Given text:
#####

The Central Bank of Nigeria (CBN) in its money and credit statistics revealed that credit to the private sector witnessed the highest decline in November 2023 when the country unified the local currency at the foreign exchange market.

From the CBN’s statistics, credit to the private sector recorded its first decline in November amid a double-digit inflation rate, a weakened Naira against other currencies, a hike in operating expenses, and insecurity, among others.

In January 2023, the CBN revealed that credit to the private sector stood at N41.54 trillion, increased to N41.75 trillion in February, and crossed the N43 trillion mark to N43.01 trillion in March 2023.

The statistics by CBN showed that credit to the private sector increased to N43.66 trillion in April 2023, hit N44.8 trillion in May 2023, and closed June 2023 at N52.81 trillion.

Between July and August 2023, credit to the private sector stood at N56.46 trillion and N56.95 trillion, respectively. It, however, rose to N59.51 trillion in September 2023.

Analysts have expressed that the cost of production, coupled with the scarcity of foreign exchange, played a significant role in banks’ credit to the private sector.

The SSA Banking research analyst, Vetiva Capital Management Limited, Mr. Olumide Sole, said, “The decline in credit to the private sector can majorly be attributed to risk management strategies adopted by financial institutions to weather the storm of the current macroeconomic headwinds seen in the economy as a result of the policy reforms implemented by the new administration.

“Also, another major reason is the removal of the limit in the SDF window, as banks can now dump their excess liquid assets via that window and earn a risk-free return of 15.75 cent compared to giving out credit to the private sector which comes with additional risk.”

CEO, of the Centre for the Promotion of Private Enterprise (CPPE), Muda Yusuf attributed the decline to macroeconomic challenges.

“With the present challenges in the foreign exchange market, cost of production, and high energy cost, investors will not want to take credit from banks. Banks can only finance projects that are doing well. If any project has challenges, it will affect the demand for credit.

“The decline in credit to the private sector is because of the challenges in the economy. The present challenges are affecting a lot of businesses and you do not expect them to take money from the banks.”

He explained that interest rates in the banking sector also witnessed an increase amid the 18.75 percent Monetary Policy Rate (MPR).

According to Yusuf, “MPR has remained at 18.75 percent but the rate of lending has increased significantly in the banking sector. For SMEs today, the interest rate is over 25 percent. Some banks’ interest rate is over 30 percent. If the interest rate is high, people will be reluctant to borrow money from banks.”

On the 45 percent decline in lending to the government, he expressed that President Bola Tinubu’s administration is focusing on borrowing less from banks.

“Because of the inflationary effect of borrowing from banks, there is a deliberate policy by this present administration to reduce government exposure to bank’s credit,” he added.

#####

Exercises:
• a. In the article on Nigerian private-sector credit, what interest rate does Muda Yusuf say SMEs face today?
• b. List the conditions that the article on Nigerian private-sector credit says surrounded the first decline in November.

#####

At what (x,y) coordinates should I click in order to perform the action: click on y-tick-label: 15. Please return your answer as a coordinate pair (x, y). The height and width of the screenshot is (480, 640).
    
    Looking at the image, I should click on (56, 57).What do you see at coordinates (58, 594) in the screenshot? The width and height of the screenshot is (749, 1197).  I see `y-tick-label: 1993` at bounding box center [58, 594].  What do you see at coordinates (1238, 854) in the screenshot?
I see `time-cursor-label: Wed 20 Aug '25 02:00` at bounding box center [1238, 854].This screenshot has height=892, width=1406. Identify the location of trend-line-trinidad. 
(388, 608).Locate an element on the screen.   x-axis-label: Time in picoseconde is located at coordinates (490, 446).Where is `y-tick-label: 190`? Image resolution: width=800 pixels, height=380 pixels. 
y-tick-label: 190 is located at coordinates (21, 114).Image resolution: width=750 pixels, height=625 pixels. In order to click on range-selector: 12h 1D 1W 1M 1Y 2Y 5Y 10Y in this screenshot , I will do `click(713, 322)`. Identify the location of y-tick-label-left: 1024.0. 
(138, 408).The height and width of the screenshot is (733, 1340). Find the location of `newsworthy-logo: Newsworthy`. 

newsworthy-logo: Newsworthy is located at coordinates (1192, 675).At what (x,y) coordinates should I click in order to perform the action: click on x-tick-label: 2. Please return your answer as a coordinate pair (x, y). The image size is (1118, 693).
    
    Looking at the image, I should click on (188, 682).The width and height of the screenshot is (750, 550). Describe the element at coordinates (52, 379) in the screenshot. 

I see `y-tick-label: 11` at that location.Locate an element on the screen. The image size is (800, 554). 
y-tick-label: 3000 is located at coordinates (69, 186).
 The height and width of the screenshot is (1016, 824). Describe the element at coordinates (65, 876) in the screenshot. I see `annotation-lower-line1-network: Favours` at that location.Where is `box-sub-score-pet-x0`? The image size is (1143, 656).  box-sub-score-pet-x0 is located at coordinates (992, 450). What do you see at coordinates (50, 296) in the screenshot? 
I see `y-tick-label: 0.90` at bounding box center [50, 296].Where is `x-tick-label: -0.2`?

#####

Answers per task:
• a. Over 25 percent.

• b.
- A double-digit inflation rate
- A weakened Naira against other currencies
- A hike in operating expenses
- Insecurity